Ski Jumper Soars 111.4 km/hr Down Slope

[jap90]

A ski jumper acquires a speed of 111.4 km/hr by racing down a steep hill. He then lifts off into the air from a horizontal ramp. Beyond this ramp, the ground slopes downward at an angle of q = 45°. Assuming the skier is in free-fall motion after he leaves the ramp,at what distance down the slope does the skier land?
Any help would be greatly appreciated.
thanks

 

[mbrmbrg]

Hey jap, welcome aboard!
You might want to take a look at posting rules for this forum.
What ideas do you have about this problem? What do you know? What are you looking for? What equations might you use? Will you need to find any other information along the way?

 

[kyle8921]

I would first like to commend the ski jumper for achieving such an impressive speed of 111.4 km/hr. That is a remarkable feat and requires a lot of skill and practice.

Now, to answer the question, we can use the equations of motion to calculate the distance at which the ski jumper will land.
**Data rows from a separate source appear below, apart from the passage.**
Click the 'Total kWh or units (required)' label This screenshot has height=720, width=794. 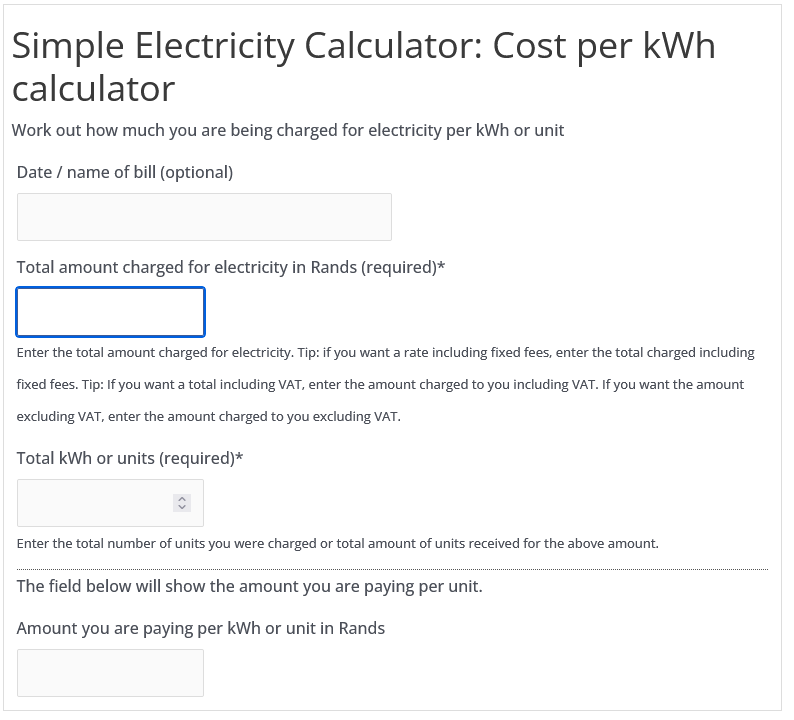pos(125,458)
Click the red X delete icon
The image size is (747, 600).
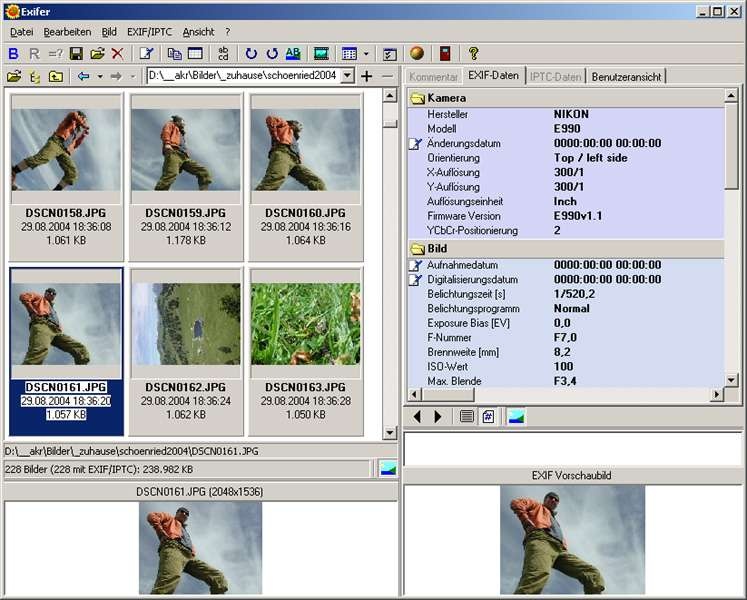[x=117, y=53]
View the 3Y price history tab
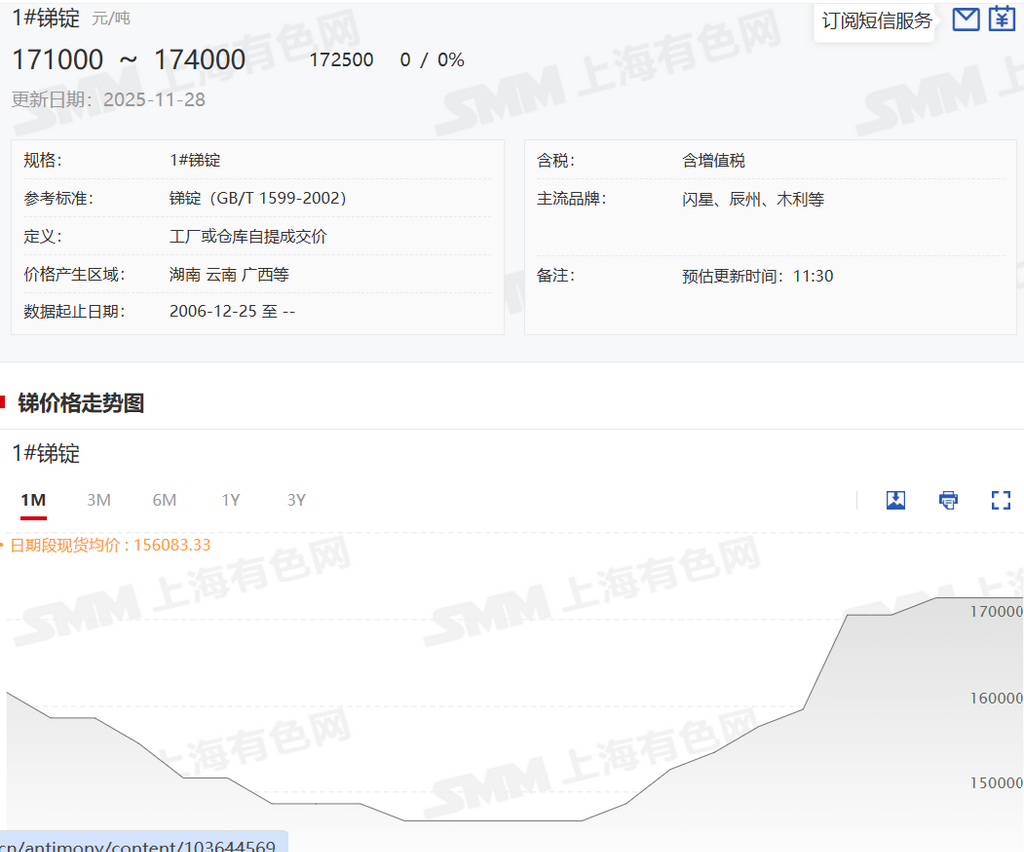The height and width of the screenshot is (852, 1024). pyautogui.click(x=296, y=500)
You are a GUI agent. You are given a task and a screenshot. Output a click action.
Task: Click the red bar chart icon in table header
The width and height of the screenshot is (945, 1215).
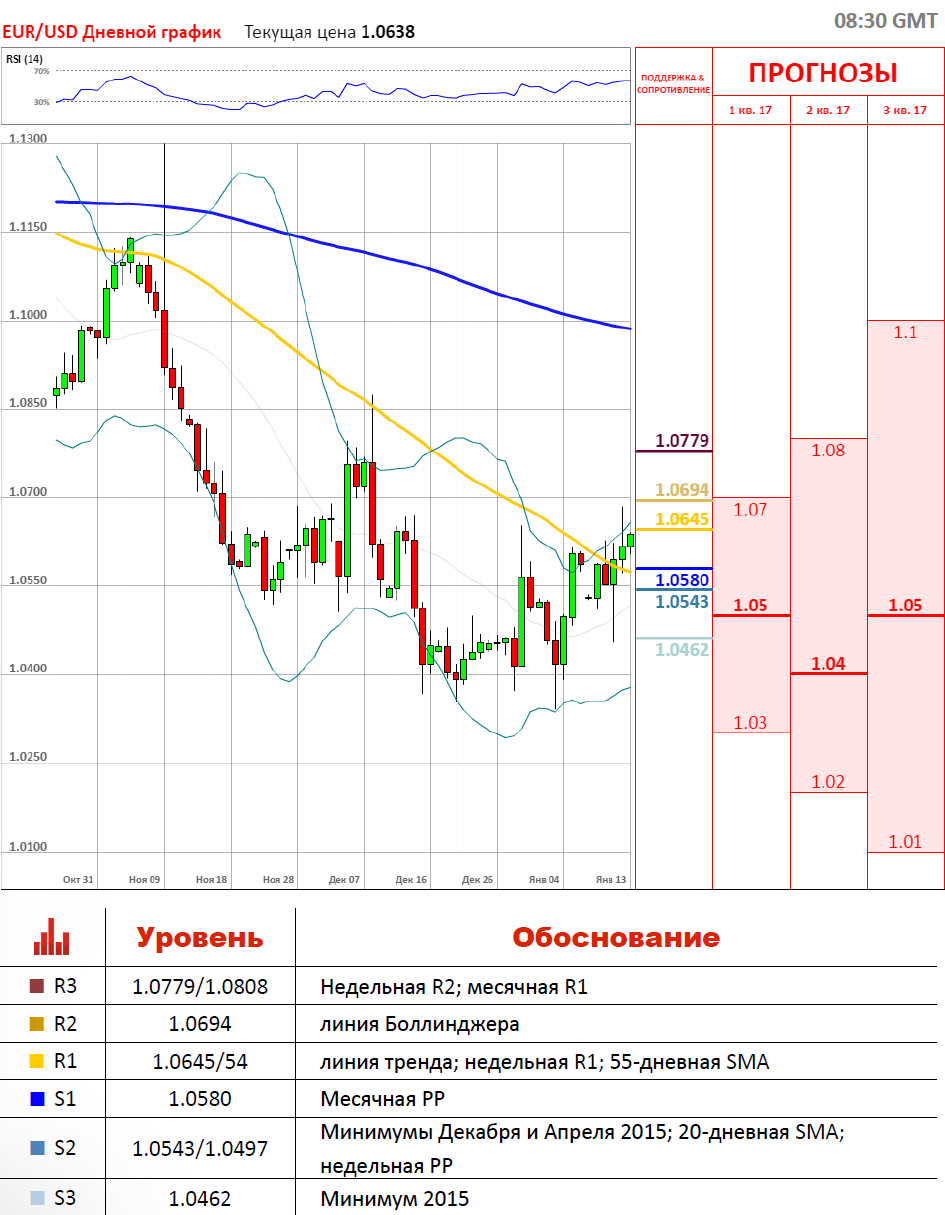[x=52, y=936]
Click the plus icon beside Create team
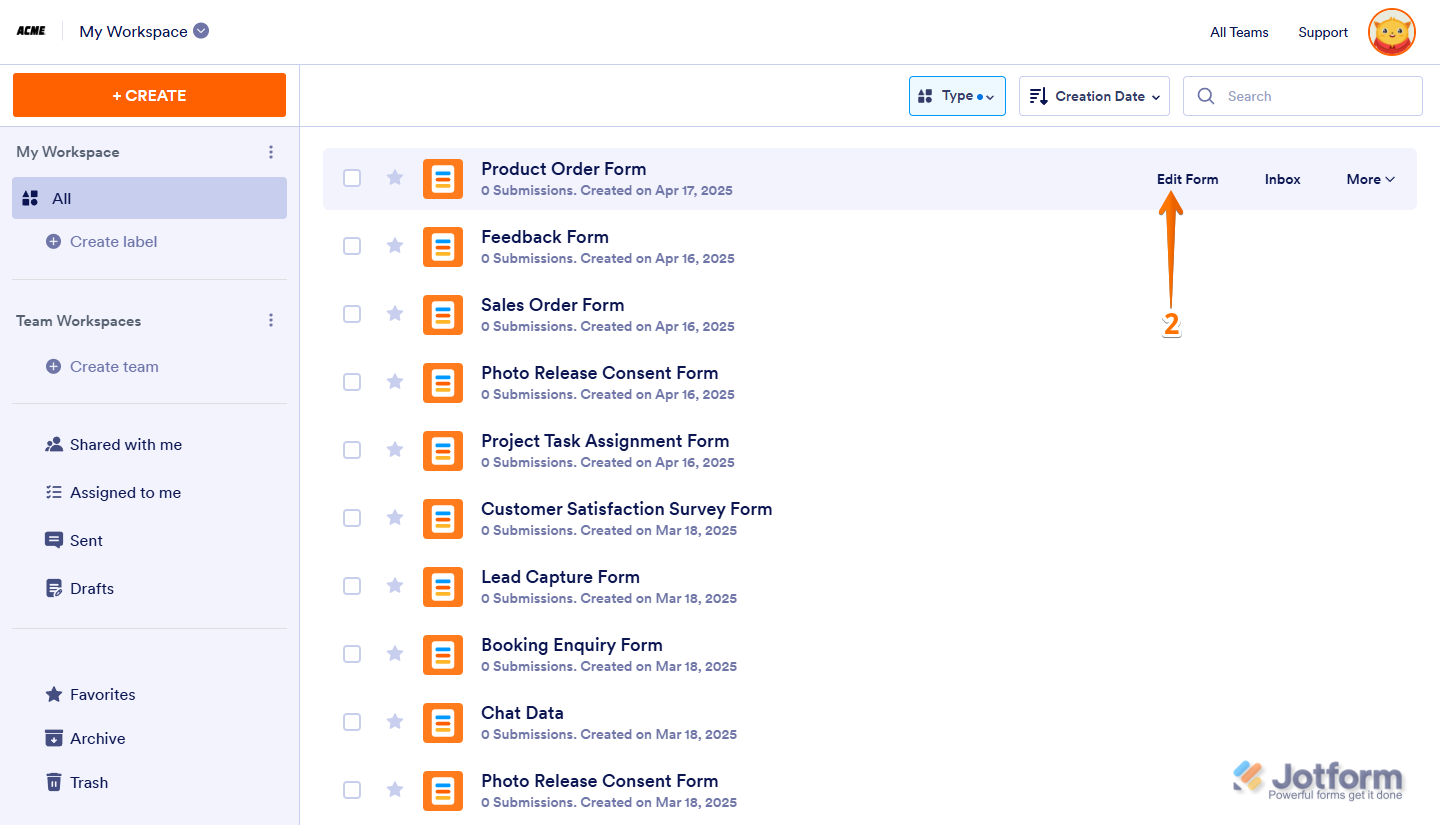The image size is (1440, 825). tap(54, 367)
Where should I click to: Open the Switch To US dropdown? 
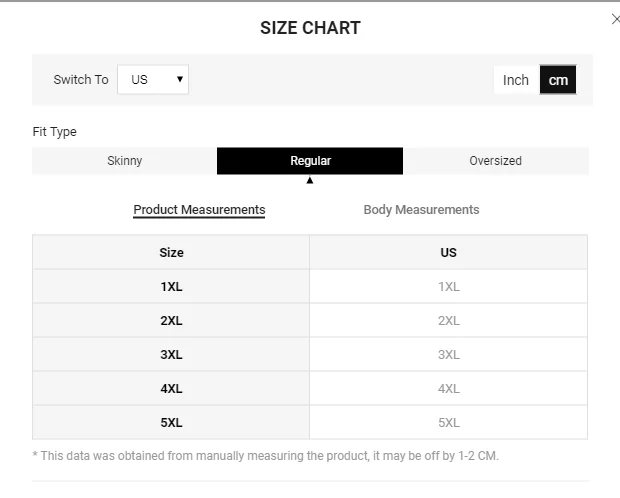tap(153, 80)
Since the skier is in free-fall motion, we can use the equation d = 1/2 * g * t^2, where d is the distance traveled, g is the acceleration due to gravity (9.8 m/s^2), and t is the time in seconds.

To find the time, we can use the equation v = u + at, where v is the final velocity (which in this case is 0 m/s since the skier is in free-fall), u is the initial velocity (111.4 km/hr = 30.94 m/s), and a is the acceleration due to gravity. Solving for t, we get t = u/a = 30.94/9.8 = 3.15 seconds.

Now, we can plug in this value of t into the first equation to get d = 1/2 * (9.8) * (3.15)^2 = 49 meters. Therefore, the skier will land 49 meters down the slope from the ramp.

It is important to note that this calculation assumes that there is no air resistance and that the skier is in a perfect free-fall motion. In reality, air resistance and other factors may affect the distance at which the skier lands. But based on the given information, this is the estimated distance at which the skier will land.